:: RECORDS FOR THIS EXERCISE ::

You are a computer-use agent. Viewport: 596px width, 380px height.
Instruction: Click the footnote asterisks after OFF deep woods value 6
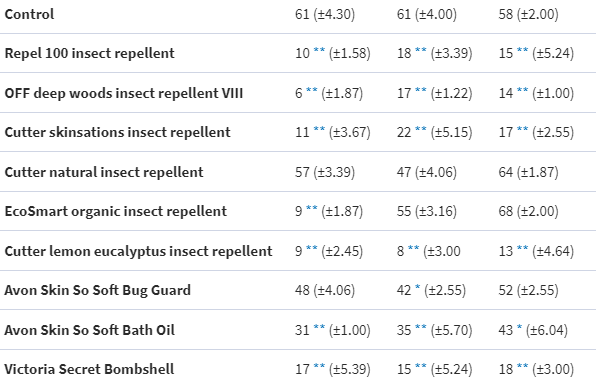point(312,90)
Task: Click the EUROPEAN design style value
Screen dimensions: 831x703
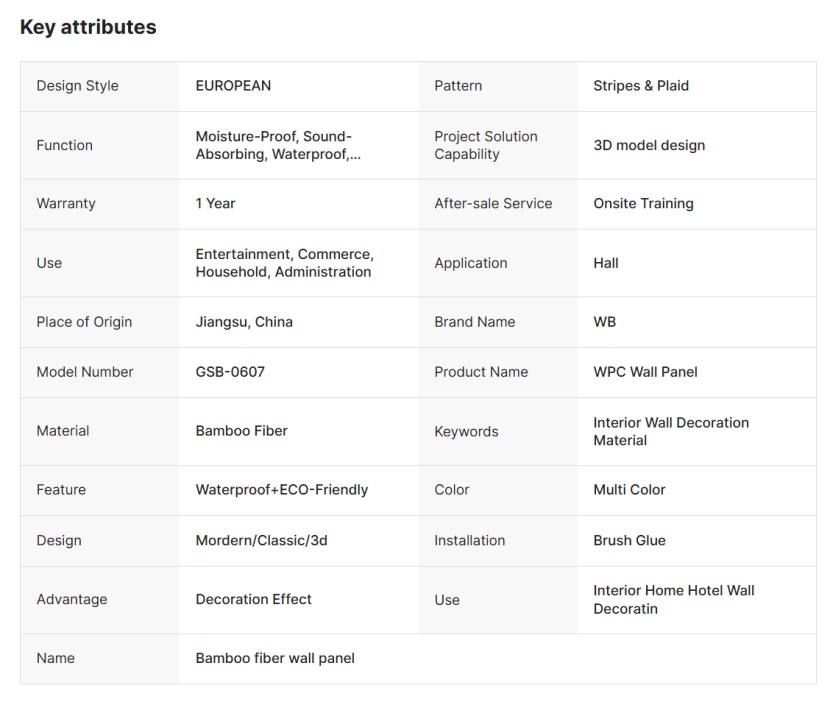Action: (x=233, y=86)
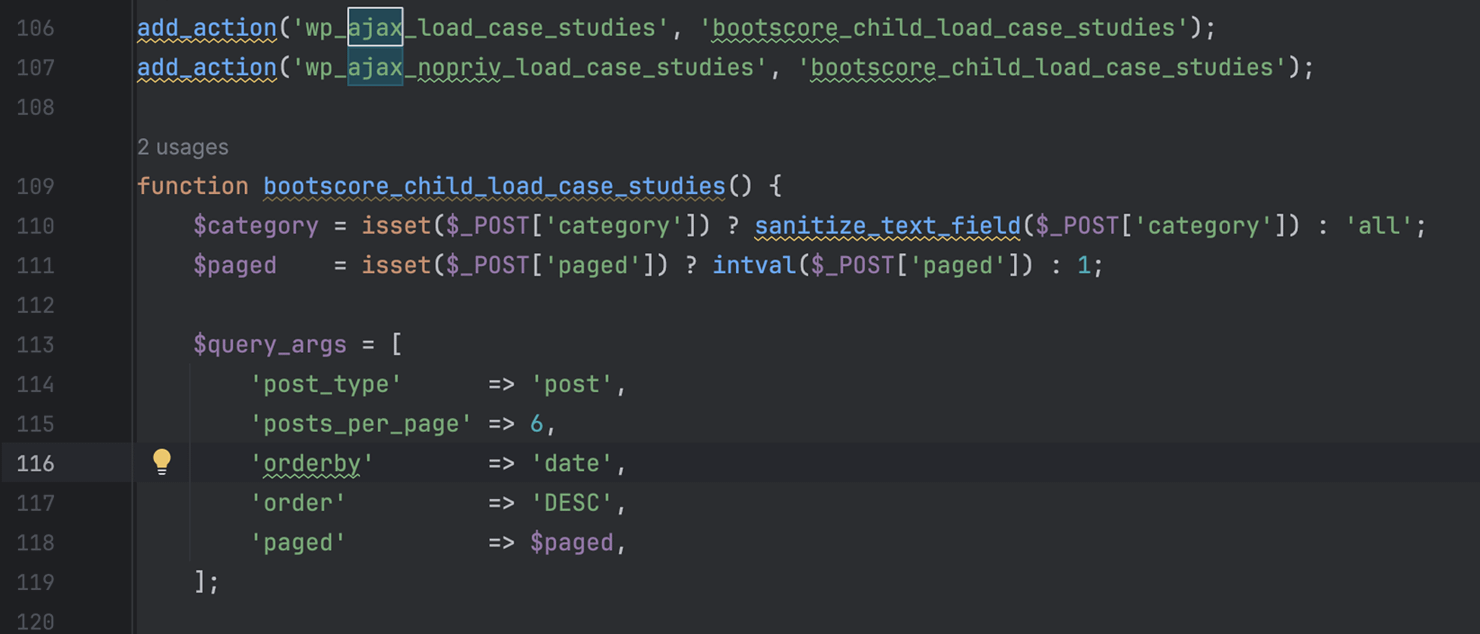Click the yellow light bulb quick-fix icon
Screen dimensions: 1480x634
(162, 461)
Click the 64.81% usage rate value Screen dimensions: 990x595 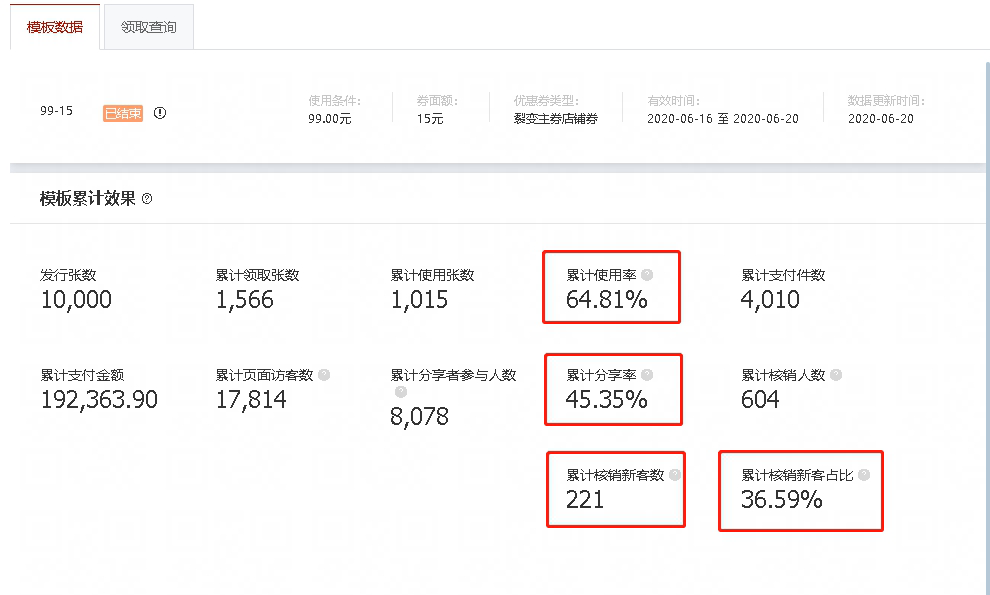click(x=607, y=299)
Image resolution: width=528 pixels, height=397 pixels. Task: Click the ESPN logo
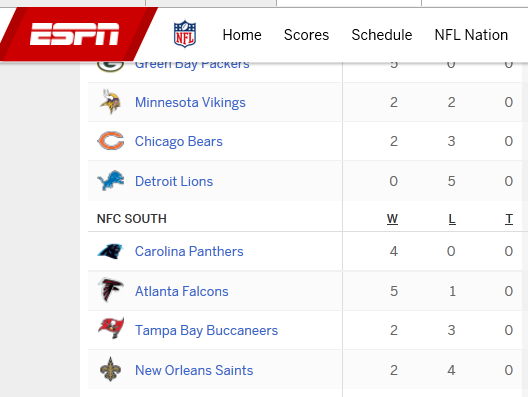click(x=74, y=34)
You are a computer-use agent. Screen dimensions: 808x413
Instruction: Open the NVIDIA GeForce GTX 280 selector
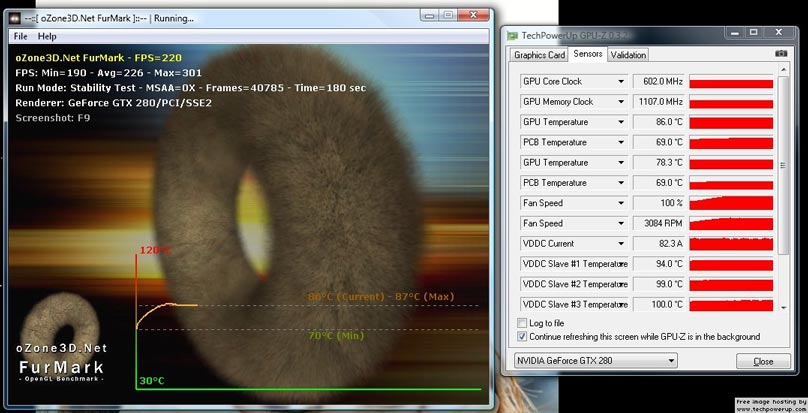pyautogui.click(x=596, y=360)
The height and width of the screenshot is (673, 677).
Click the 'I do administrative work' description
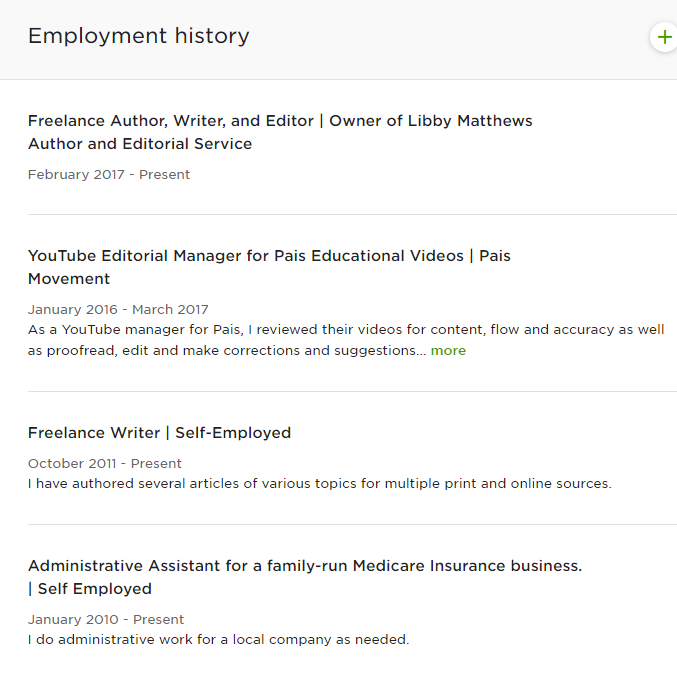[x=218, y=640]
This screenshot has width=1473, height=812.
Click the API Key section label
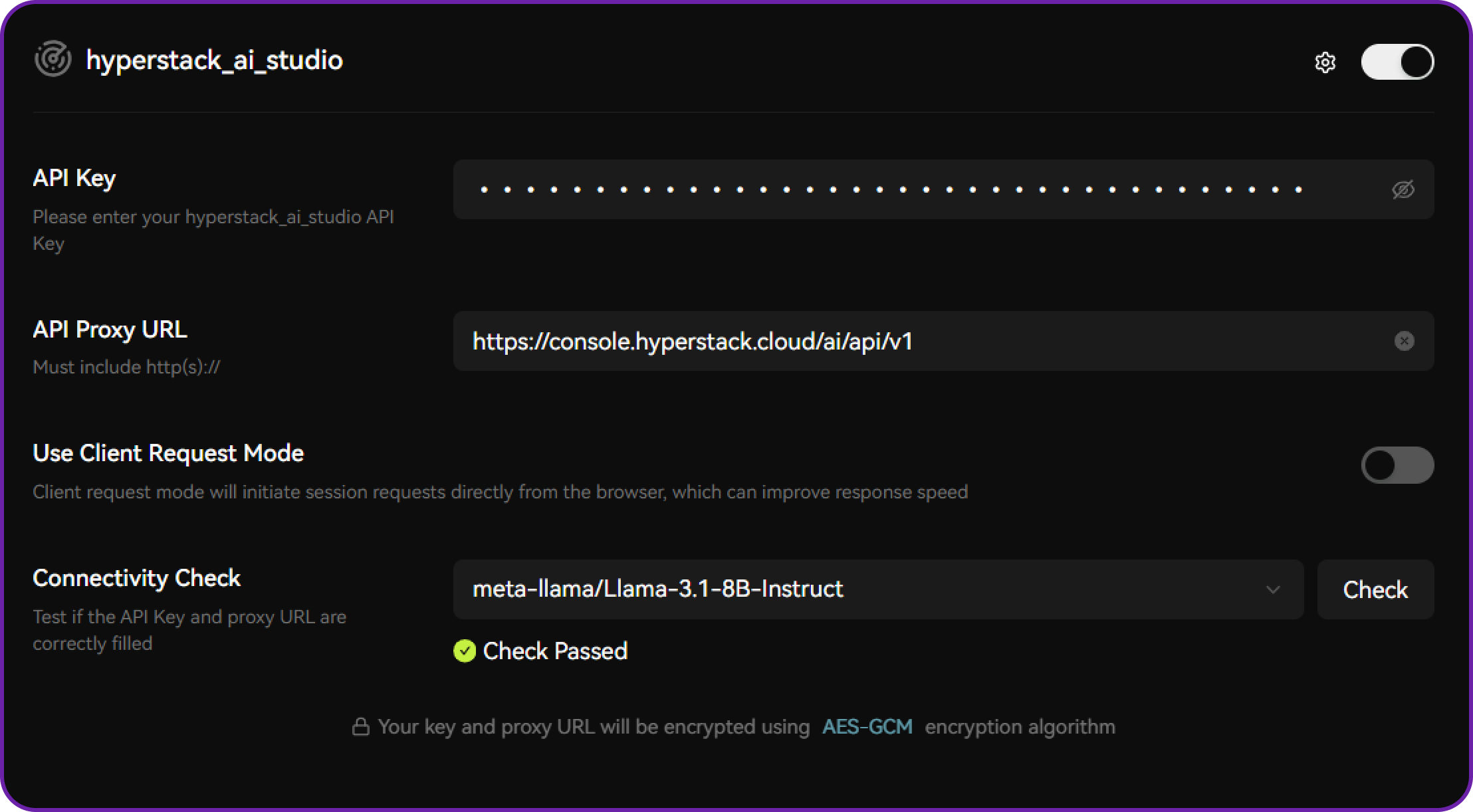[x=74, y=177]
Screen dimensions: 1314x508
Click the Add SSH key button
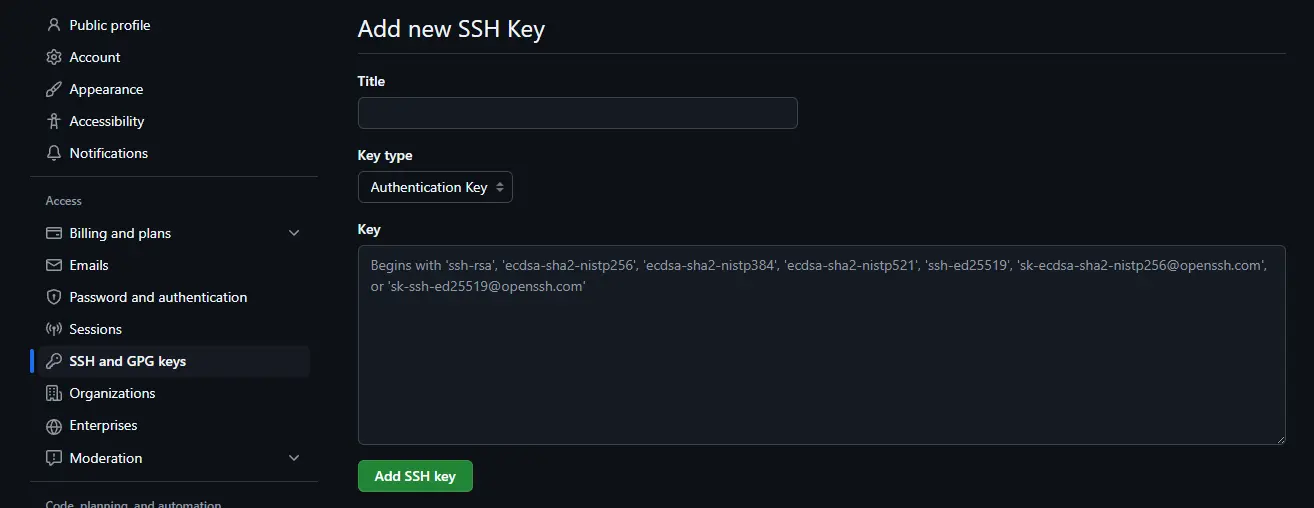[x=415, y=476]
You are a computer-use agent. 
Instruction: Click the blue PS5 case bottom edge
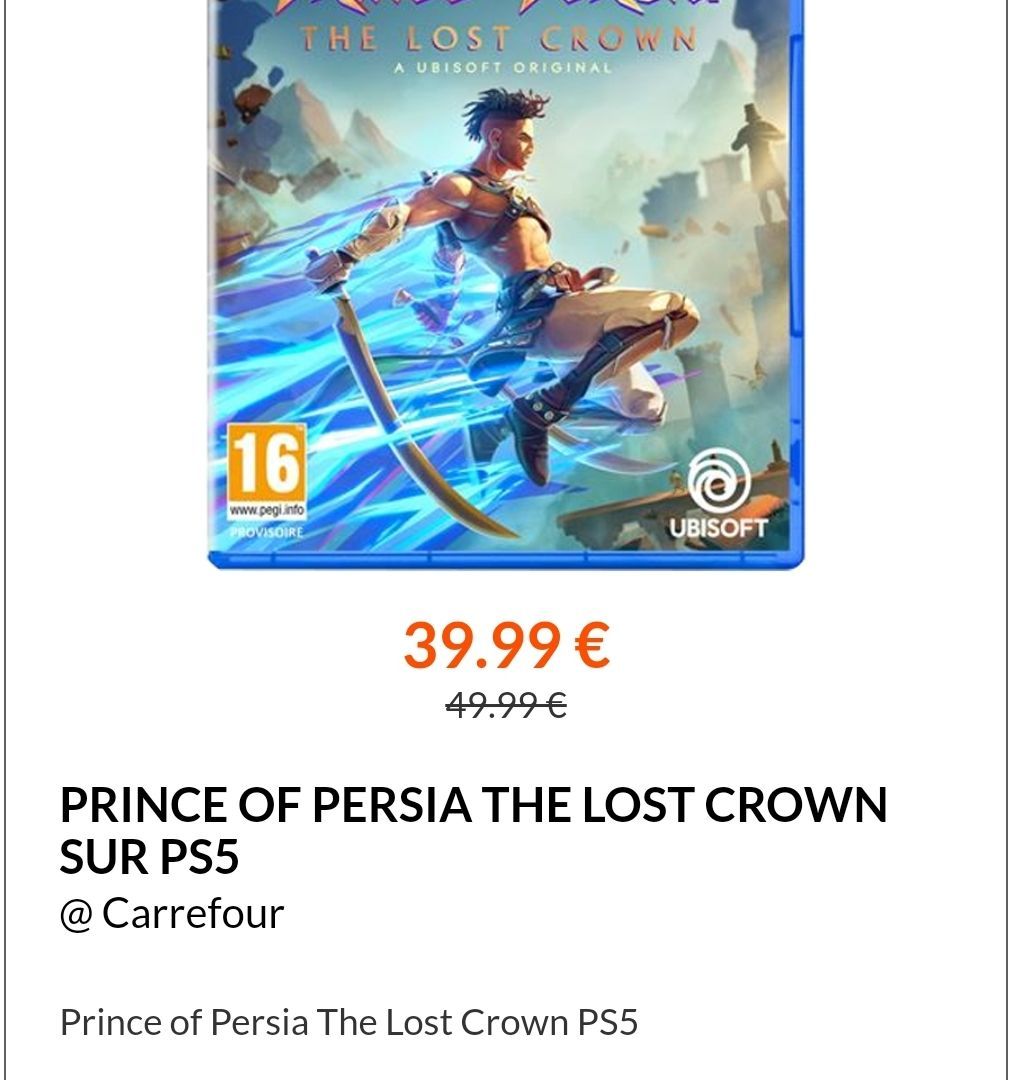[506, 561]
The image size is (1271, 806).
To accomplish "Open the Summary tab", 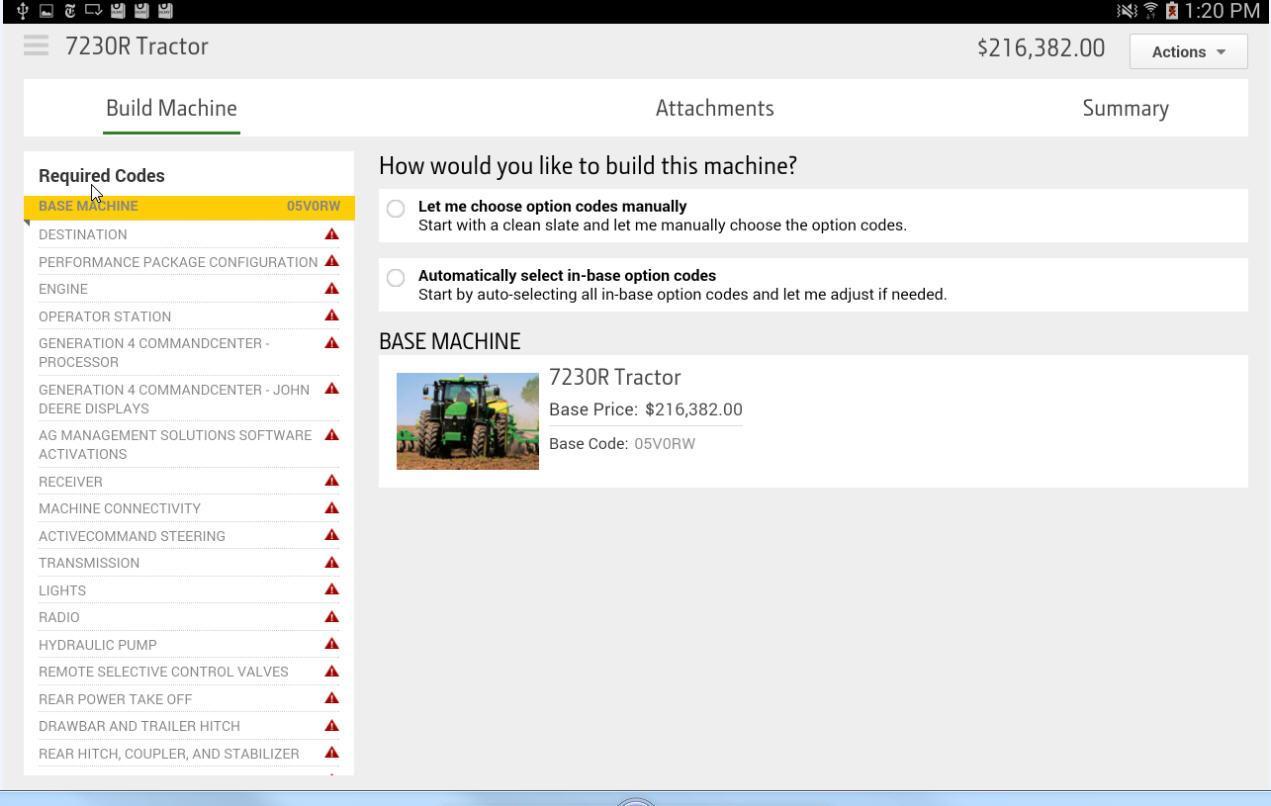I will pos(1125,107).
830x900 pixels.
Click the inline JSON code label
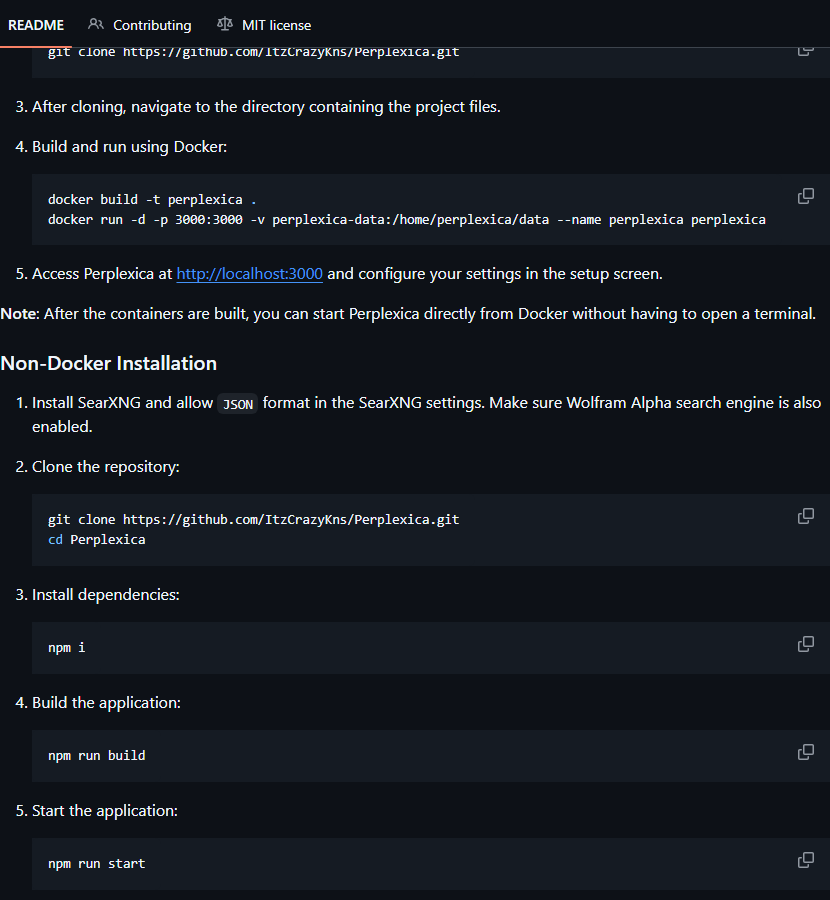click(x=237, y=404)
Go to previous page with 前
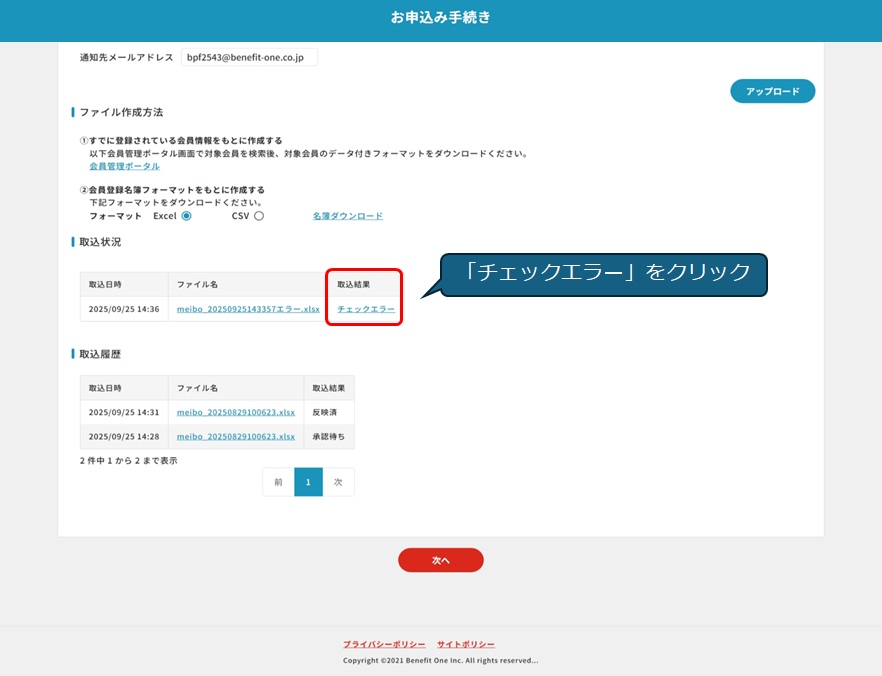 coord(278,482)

:::

▶ _TRY IT_
Taking the entries above, copy word for word the lines from the one with "Click the 'I" up to and including the one with "The image size is (1271, 806).", without any picture.

▶ _FINISHED EXERCISE_
Click the 'I do administrative work' description
[x=218, y=640]
This screenshot has width=1473, height=812.
Click the API Key section label
[x=74, y=177]
Screen dimensions: 1314x508
Click the Add SSH key button
[x=415, y=476]
You are a computer-use agent. 
Instruction: Click the blue PS5 case bottom edge
[506, 561]
The image size is (1271, 806).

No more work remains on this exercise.